By Anthony Vu Huynh, DO

Fall 2006

Waiting in the Wings: Rimonabant for Weight Reduction

Rimonabant was developed by the pharmaceutical company Sanofi-Aventis. It had some positive effects on weight-loss, cardiovascular risk factors and helping people quit smoking. In February 2006, the FDA did not approve rimonabant as a smoking cessation medication, but announced possible approval as a weight-loss drug with undisclosed requirements. While rimonabant is waiting for possible FDA approval in the United States, it has been available in the United Kingdom since June 2006, and in Germany since September 2006 for weight-loss management.
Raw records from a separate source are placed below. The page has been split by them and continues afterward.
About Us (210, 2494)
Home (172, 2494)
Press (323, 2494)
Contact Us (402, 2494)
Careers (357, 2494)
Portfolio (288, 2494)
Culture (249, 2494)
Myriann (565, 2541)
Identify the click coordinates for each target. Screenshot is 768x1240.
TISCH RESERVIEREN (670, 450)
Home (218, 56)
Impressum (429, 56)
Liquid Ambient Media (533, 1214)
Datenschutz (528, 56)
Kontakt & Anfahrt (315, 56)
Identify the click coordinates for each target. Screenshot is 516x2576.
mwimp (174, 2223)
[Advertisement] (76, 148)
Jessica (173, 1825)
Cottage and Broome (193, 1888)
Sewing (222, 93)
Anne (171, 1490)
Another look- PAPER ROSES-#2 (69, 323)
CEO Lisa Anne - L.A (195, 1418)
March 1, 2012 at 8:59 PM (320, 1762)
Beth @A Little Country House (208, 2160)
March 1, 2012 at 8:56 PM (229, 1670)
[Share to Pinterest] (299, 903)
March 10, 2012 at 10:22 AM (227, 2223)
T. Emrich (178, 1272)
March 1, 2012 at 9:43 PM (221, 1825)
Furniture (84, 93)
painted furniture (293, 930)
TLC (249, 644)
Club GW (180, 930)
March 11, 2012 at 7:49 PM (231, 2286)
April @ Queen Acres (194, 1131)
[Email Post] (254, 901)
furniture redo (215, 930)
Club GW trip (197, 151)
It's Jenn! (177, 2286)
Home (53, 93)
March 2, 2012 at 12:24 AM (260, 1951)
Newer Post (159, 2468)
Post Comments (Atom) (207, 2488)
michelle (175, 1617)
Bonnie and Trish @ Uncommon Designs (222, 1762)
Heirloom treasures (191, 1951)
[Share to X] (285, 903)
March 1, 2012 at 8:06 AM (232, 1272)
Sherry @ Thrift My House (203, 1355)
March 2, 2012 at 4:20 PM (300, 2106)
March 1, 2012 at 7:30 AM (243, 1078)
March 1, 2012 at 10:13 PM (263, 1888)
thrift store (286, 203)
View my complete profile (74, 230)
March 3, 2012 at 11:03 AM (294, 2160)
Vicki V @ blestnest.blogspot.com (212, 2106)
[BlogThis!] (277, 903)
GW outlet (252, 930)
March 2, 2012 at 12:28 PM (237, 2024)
How does rimonabant work? 

Rimonabant acts on the endocannabinoid system (ECS). Cannabinoid substances, found in marijuana and isolated in 1964, have some effect on appetite stimulation. In the early 1990s, studies traced the receptors binding these substances in animals, then found anandamide, the first cannabinoid substance. In 1995, the second cannabinoid substance was discovered in gut and brain, named 2-AG. Hence, the ECS exists in animals unrelated to the use of marijuana. Subsequently, the ECS was determined to play a role in regulation of energy balance, food intake and metabolic processes. The relationship between ECS and appetite control has been demonstrated in several studies in rats. In one study done in the United Kingdom in 1999, the rats were fed with 30 grams of food, and then half of them received injections of cannabinoid substance. The result was over-eating behavior observed in these rats compared to the ones that did not receive cannabinoid substance. The second study in 2002 was also in the United Kingdom, where they measured the levels of these cannabinoid substances in rats before and after eating. They found the level increased before meal and decreased after meal, mainly in the brain. These findings confirmed the effect of cannabinoid substances in appetite control.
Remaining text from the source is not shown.